Robust Defence and Ongoing Vigilance
Despite the scale of the cyber offensive, Maharashtra Cyber’s proactive measures ensured that India’s critical infrastructure remained largely secure. “Many such attacks were thwarted, and the critical infrastructure of India was saved,” Yadav stated, crediting the agency’s advanced monitoring and rapid response capabilities. The agency’s collaboration with national and state-level law enforcement has been instrumental in tracking and mitigating these threats.

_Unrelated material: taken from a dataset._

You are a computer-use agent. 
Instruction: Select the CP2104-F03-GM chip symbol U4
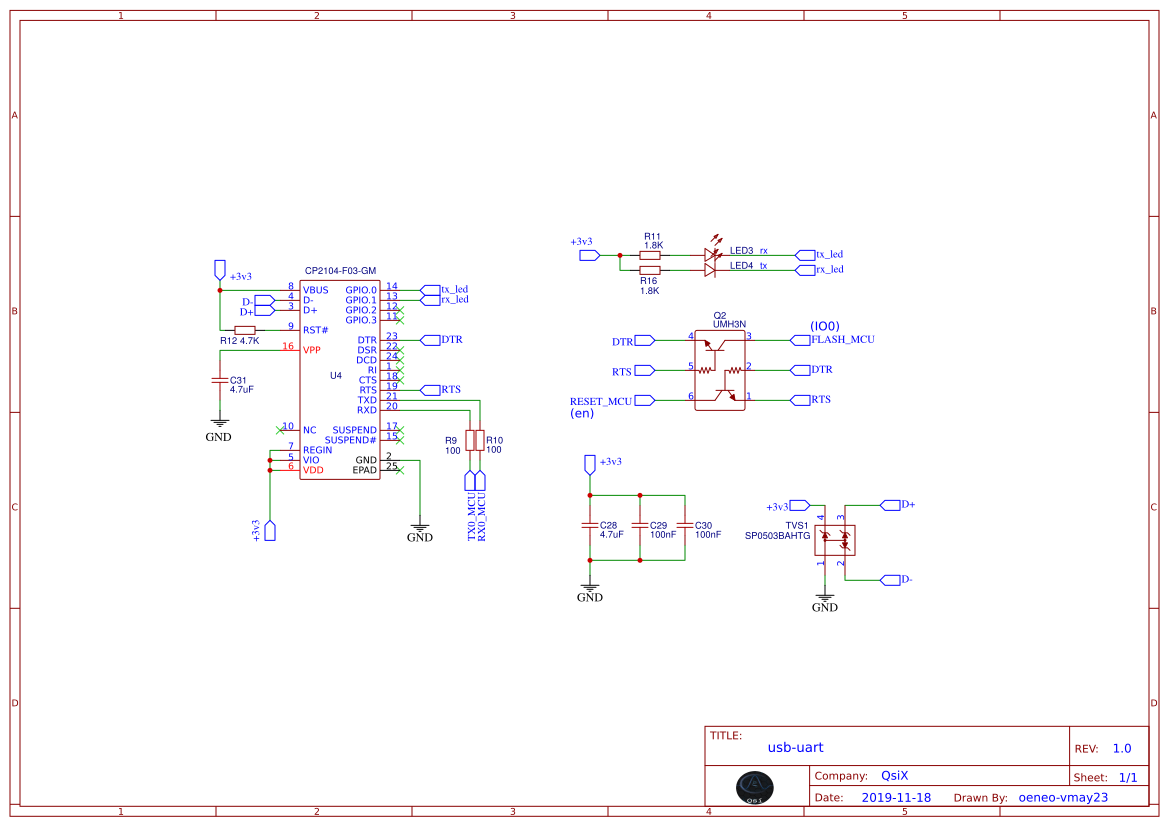pos(340,380)
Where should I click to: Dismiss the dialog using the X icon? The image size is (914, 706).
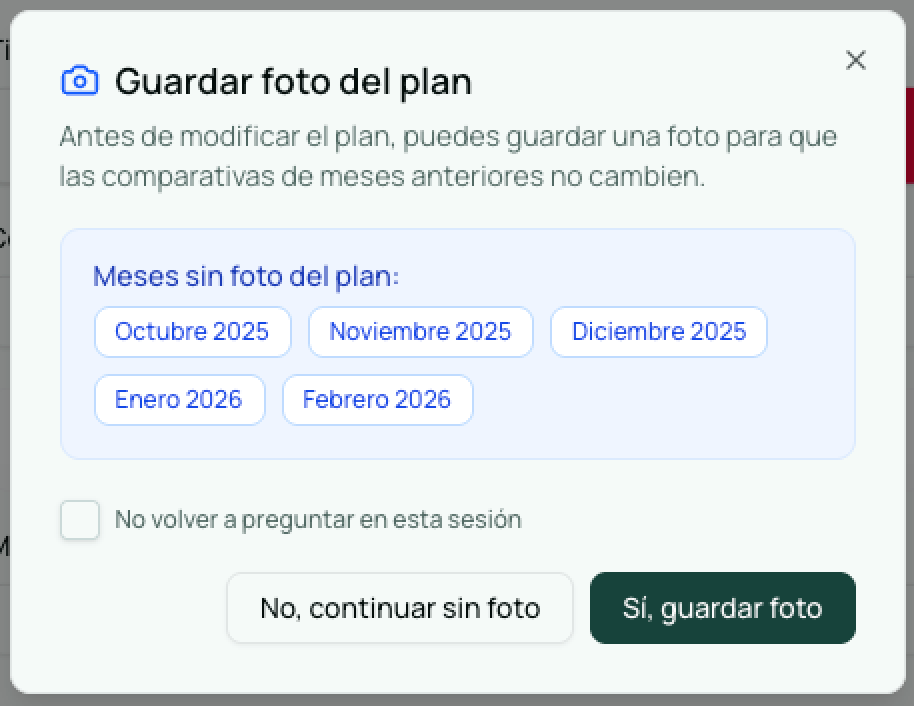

The continued cyberattacks, even after the stoppage of firing, signal a persistent challenge for India’s cyber defences, particularly as adversaries employ increasingly sophisticated tactics. The involvement of groups from multiple countries, including Bangladesh, Indonesia, and Morocco, points to a coordinated effort to target India’s digital infrastructure, raising concerns about the global nature of the threat.
Call for Public Awareness
As the cyber warfare landscape evolves, Maharashtra Cyber has called for heightened public awareness to combat misinformation and fake news. The agency’s efforts to educate citizens about verifying information through official channels aim to reduce the impact of false narratives that could erode trust in government institutions.